§ Task instructions: Within the records below is a range that opens at the line with "Instruction: Click the" and closes at the line with "1123x677 pixels.". Return that range word for word, both ends included, and only that range.

___ Exercise inputs

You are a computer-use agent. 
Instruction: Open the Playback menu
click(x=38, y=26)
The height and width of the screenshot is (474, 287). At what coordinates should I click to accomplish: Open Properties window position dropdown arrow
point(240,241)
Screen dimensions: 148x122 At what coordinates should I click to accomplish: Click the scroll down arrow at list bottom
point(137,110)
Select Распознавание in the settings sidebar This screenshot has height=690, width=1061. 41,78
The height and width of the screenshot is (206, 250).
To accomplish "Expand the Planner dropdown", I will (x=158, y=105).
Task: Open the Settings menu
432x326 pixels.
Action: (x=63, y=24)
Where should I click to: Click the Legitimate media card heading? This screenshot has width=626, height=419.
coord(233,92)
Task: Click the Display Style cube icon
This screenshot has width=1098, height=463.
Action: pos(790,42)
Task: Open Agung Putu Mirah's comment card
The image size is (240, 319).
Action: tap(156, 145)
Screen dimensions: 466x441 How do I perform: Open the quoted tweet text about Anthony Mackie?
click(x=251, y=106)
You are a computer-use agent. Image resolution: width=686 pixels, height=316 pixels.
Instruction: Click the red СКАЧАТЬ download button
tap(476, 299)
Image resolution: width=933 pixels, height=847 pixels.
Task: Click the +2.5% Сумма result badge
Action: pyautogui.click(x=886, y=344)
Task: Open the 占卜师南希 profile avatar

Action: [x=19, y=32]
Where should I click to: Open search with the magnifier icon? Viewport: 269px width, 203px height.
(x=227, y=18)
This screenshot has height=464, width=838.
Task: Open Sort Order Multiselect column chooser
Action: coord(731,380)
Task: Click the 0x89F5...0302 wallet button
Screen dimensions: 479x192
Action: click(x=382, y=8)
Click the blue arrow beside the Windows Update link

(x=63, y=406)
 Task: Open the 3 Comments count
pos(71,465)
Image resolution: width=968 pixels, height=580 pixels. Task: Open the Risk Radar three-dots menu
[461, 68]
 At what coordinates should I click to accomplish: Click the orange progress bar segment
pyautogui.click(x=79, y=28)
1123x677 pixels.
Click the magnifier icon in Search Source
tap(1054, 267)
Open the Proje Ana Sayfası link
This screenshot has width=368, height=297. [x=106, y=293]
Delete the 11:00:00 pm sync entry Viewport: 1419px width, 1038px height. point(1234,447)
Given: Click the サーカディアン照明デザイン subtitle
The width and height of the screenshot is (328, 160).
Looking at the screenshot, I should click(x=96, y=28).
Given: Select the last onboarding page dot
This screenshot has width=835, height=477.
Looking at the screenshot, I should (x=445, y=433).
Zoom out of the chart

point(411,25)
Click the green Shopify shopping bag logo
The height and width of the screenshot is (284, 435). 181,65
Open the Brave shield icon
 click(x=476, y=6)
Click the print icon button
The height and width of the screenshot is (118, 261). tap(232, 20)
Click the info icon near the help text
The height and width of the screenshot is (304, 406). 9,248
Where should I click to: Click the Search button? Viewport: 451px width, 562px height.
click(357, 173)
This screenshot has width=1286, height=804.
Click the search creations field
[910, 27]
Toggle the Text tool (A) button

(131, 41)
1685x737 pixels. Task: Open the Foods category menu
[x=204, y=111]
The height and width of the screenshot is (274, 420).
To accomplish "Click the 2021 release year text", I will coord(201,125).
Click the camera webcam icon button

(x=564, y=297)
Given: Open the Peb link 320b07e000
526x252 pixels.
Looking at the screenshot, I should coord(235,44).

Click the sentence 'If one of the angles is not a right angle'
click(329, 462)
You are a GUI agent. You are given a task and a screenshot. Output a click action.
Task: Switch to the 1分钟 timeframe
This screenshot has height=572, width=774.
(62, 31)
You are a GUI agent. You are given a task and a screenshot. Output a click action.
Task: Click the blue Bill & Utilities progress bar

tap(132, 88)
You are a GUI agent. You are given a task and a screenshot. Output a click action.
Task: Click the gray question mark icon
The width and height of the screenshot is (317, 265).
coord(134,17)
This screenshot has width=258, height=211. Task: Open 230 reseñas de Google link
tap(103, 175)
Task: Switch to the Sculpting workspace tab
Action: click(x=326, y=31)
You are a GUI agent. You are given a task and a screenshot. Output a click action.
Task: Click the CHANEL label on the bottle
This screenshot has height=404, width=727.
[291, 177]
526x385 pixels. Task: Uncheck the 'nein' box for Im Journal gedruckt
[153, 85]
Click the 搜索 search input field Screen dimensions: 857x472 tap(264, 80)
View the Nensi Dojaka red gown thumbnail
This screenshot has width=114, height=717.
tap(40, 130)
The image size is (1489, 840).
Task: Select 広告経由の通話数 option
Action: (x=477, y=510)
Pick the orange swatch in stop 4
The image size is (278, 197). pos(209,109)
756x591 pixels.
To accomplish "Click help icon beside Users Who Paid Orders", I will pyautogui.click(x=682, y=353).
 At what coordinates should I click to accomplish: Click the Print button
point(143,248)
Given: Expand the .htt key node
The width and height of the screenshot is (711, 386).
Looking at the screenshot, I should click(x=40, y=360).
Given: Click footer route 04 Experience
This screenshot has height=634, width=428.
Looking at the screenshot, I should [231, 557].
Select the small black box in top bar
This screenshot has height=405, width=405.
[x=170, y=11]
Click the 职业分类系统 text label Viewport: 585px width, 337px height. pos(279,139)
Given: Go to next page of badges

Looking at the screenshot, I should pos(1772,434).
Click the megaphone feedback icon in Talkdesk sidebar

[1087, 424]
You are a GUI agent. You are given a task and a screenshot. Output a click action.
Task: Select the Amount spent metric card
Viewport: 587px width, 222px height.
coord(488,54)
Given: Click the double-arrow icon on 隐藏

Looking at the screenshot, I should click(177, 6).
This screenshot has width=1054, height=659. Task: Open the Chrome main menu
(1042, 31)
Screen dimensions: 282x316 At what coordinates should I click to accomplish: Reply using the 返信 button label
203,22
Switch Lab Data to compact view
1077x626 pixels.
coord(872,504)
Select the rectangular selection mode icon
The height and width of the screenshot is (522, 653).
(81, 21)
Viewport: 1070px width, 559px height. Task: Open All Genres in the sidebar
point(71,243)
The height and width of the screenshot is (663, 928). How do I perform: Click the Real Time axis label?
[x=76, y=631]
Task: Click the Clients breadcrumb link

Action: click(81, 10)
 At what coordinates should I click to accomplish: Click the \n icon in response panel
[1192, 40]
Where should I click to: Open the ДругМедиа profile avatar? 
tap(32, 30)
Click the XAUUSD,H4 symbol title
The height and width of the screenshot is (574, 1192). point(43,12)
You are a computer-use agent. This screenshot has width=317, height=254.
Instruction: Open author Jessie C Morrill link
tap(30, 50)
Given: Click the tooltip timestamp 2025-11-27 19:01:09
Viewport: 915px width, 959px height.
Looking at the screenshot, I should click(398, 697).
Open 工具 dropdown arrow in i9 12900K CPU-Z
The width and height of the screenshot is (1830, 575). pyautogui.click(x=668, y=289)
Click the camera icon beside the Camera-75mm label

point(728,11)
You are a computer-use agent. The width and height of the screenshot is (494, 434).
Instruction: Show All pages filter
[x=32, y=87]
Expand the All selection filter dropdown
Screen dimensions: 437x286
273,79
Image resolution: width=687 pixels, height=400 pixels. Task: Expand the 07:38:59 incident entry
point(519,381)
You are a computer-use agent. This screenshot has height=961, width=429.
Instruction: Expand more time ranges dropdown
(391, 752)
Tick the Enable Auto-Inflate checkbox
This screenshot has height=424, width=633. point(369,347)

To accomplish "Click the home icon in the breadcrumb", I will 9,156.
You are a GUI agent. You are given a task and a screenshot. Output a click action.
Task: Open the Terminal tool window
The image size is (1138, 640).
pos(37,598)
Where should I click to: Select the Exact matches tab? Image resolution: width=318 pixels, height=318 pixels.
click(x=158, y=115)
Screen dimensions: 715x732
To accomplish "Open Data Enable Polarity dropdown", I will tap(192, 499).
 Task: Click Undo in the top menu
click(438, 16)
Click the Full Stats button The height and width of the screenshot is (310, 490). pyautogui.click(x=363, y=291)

______

§ Answer to this problem:
Instruction: Click the red СКАЧАТЬ download button
tap(476, 299)
Image resolution: width=933 pixels, height=847 pixels.
Task: Click the +2.5% Сумма result badge
Action: pyautogui.click(x=886, y=344)
Task: Open the 占卜师南希 profile avatar

Action: [x=19, y=32]
Where should I click to: Open search with the magnifier icon? Viewport: 269px width, 203px height.
(x=227, y=18)
This screenshot has height=464, width=838.
Task: Open Sort Order Multiselect column chooser
Action: coord(731,380)
Task: Click the 0x89F5...0302 wallet button
Screen dimensions: 479x192
Action: click(x=382, y=8)
Click the blue arrow beside the Windows Update link

(x=63, y=406)
 Task: Open the 3 Comments count
pos(71,465)
Image resolution: width=968 pixels, height=580 pixels. Task: Open the Risk Radar three-dots menu
[461, 68]
 At what coordinates should I click to accomplish: Click the orange progress bar segment
pyautogui.click(x=79, y=28)
1123x677 pixels.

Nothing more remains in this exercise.